SoftBank considers plans to become a creditor

24.05.2023

SoftBank Group Corp. issued a sharp rebuke after S&P Global Ratings cut its long-term credit rating another notch to undesirable, citing the Japanese tech conglomerate’s exposure to private-market valuations and other external risk factors.

SoftBank’s credit risks are rising as it sells off state-owned assets such as Alibaba Group Holding Ltd. and increases its exposure to private startups with more volatile valuations. It downgraded the company’s rating to BB from BB+. SoftBank shares fell 2.3% in Tokyo, and credit default swaps, the cost of insuring SoftBank’s debt, rose the most in a month.

SoftBank criticized the decision and said the rating agency failed to accurately analyze its circumstances. The Tokyo-based company argued that selling assets such as Alibaba in exchange for cash was clearly better for the stability of its balance sheet.

SoftBank is considering plans to become a lender in private lending

The downgrade won’t affect SoftBank’s borrowing costs or how it manages its balance sheet. Given the company’s ample cash reserves of more than ¥5 trillion, it won’t need to issue new bonds for some time.

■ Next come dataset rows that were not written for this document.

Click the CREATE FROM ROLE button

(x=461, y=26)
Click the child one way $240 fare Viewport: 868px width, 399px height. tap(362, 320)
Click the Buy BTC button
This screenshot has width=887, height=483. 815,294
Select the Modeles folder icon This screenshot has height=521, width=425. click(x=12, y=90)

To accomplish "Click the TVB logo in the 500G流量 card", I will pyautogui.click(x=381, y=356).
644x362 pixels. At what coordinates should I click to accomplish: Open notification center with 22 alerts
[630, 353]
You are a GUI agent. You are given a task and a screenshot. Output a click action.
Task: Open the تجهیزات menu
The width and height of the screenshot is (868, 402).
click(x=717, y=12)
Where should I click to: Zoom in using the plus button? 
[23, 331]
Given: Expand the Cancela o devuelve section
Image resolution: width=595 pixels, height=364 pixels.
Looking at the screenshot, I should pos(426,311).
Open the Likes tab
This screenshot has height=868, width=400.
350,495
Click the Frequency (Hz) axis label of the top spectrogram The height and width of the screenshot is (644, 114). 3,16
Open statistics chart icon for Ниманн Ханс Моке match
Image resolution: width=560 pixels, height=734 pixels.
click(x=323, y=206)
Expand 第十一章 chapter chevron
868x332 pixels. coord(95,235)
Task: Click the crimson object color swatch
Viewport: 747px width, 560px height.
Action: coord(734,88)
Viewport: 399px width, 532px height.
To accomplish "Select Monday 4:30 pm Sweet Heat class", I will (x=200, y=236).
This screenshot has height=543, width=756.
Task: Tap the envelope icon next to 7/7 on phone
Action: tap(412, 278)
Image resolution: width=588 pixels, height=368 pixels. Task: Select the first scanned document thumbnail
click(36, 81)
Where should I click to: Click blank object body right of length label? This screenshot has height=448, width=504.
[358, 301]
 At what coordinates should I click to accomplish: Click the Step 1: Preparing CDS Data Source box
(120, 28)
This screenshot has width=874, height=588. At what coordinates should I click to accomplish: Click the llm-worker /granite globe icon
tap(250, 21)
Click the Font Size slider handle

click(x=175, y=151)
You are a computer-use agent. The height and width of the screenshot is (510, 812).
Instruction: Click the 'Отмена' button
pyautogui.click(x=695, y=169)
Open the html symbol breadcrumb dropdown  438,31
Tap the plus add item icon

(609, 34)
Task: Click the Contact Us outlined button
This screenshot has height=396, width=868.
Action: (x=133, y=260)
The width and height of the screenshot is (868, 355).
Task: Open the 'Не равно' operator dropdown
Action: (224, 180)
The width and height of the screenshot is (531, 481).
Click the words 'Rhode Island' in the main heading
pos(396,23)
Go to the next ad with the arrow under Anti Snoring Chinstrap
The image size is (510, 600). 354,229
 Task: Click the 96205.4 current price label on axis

SoftBank will still have to refinance about ¥350 billion in bonds sold to retail investors that mature in the March quarter of next year. Only time will tell how yields will trade at that time, but SoftBank’s coupon rate on bonds sold to individuals is tied to ratings from Japan Credit Rating Agency Ltd. not S&P.

This is not the first time SoftBank has fought with rating companies. It has had a multi-year conflict with Moody’s Investors Service, to which it has not provided information since March 2020.